Le constat, aujourd'hui, pourrait encore se faire.
Course après les nouveautés technologiques débiles, désertification des
sols, air et eau viciés, aliments pesticidés, un écran toujours allumé,
lucarne pour faire oublier le monde ou pour le rétrécir à volonté.

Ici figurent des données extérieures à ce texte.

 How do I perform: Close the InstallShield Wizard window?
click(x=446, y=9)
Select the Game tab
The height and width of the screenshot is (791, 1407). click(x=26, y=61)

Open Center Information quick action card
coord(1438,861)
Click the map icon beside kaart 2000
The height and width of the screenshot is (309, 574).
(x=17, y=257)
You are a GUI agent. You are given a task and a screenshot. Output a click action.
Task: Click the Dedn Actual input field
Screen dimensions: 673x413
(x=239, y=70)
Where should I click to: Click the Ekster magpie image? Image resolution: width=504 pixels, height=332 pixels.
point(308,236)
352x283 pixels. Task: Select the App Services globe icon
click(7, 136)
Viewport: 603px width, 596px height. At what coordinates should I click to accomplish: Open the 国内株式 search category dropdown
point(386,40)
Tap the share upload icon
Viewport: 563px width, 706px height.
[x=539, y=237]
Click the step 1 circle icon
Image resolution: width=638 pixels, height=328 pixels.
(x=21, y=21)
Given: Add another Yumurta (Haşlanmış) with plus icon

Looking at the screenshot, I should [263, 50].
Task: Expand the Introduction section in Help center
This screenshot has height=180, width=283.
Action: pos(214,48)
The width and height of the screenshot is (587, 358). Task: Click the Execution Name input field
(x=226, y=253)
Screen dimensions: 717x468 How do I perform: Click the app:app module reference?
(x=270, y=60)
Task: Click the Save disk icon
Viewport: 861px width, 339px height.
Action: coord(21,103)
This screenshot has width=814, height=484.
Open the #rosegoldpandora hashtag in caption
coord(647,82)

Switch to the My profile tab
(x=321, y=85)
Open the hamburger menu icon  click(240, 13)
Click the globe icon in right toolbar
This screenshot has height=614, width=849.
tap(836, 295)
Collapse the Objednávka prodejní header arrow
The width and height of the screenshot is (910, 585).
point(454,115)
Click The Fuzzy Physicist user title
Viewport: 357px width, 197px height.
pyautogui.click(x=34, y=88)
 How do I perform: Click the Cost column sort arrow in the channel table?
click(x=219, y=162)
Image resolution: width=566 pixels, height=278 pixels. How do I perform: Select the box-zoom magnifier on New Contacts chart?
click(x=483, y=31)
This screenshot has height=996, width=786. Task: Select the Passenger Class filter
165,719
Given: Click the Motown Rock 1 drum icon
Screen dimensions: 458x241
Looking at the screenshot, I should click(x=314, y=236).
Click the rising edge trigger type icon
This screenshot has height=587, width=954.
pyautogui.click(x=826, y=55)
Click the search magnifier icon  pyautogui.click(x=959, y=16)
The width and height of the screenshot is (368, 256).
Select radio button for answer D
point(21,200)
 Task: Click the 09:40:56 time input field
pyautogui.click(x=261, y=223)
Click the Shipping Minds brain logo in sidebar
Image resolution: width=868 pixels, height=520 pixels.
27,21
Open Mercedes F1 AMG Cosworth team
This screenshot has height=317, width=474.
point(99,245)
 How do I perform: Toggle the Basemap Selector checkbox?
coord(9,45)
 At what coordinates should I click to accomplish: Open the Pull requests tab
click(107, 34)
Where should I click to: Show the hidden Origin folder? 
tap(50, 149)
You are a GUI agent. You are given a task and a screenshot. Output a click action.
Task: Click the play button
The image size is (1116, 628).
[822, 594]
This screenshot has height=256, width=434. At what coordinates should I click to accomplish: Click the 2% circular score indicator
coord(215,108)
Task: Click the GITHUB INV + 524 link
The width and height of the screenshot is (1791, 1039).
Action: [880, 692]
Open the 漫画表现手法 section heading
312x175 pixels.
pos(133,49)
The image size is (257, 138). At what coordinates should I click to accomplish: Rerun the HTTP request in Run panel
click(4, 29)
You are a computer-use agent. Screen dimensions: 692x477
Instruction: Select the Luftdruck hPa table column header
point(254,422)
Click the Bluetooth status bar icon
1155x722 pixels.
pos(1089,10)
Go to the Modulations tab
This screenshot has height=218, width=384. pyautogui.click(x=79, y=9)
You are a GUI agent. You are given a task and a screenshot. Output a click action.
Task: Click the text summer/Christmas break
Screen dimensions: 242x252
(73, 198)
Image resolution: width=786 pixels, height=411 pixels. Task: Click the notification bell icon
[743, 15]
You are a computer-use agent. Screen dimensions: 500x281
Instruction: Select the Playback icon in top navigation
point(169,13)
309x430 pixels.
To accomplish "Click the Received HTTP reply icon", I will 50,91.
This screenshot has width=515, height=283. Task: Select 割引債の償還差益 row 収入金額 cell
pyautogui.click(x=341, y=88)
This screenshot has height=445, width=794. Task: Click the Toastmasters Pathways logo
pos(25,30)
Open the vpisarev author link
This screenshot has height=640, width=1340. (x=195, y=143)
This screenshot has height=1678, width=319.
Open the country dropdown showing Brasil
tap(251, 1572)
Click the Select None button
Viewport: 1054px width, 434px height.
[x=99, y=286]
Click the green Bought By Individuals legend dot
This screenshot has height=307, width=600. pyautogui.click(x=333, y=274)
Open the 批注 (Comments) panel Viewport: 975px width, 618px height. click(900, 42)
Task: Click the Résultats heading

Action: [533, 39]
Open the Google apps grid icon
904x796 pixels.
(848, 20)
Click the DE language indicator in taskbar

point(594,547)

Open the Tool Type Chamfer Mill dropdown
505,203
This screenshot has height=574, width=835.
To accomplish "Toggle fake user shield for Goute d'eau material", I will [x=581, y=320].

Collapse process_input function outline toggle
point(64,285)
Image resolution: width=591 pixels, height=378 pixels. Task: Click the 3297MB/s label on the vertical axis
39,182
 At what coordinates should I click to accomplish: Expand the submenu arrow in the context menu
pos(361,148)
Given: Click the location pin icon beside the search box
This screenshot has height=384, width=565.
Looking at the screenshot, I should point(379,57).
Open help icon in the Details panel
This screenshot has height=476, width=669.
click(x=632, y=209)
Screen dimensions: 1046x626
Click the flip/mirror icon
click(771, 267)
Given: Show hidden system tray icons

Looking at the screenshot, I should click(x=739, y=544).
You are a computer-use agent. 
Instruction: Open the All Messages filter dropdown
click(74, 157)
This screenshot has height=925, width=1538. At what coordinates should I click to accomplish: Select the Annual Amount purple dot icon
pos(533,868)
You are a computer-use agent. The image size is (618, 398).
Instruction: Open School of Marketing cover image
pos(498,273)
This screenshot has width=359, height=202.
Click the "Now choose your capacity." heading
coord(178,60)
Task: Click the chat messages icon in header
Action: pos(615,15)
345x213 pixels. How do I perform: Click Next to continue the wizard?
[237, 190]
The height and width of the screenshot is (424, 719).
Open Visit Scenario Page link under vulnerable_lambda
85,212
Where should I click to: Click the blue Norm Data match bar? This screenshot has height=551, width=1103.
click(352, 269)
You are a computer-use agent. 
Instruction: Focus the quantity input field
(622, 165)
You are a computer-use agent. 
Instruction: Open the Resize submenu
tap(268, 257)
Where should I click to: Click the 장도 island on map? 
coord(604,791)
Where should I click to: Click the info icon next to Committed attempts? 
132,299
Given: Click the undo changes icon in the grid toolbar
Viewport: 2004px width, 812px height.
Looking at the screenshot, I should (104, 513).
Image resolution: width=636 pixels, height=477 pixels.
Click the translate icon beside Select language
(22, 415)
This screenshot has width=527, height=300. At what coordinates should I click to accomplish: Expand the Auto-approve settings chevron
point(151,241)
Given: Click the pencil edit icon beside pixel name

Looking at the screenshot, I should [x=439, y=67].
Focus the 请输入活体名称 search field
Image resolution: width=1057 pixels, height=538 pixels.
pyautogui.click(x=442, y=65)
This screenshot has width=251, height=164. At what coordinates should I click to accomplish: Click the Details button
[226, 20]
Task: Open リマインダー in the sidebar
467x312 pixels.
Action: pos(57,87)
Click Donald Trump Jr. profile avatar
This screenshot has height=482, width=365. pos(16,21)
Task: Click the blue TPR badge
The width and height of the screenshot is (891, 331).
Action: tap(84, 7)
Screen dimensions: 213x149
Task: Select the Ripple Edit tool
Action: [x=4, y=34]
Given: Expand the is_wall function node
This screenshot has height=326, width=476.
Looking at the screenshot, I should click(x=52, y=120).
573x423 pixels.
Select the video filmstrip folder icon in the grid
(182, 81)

Consensus autour du travail salarié, horizons réduits, objectifs sans
intérêts, sourire, dynamisme, tristesse intime, pas de grandeur,
enfermement.
La politique loin, très loin, un jeu de parti, avec des gueules de
costard et de la com', des associations qui colmatent, des citoyen-ne-s
qui désirent plus que jamais aider l'État dans son œuvre d'éducation,
de gestion, de limitation des dérives.
Un espace pour circuler, pas d'arrêt, mesures de sécurité, d'hygiène,
de santé, rien à rajouter, pas assuré, des flics, des caméras, un
regard permanent, pas de cachettes, de recoins, de fissures pour
s'évader.
L'école dès deux ans, activité extrascolaire, projet personnel, collège
boutonneux, lycée gothique, fac branchée, jobs, fringues chères,
déception, voies de garages, on se range et on taffe.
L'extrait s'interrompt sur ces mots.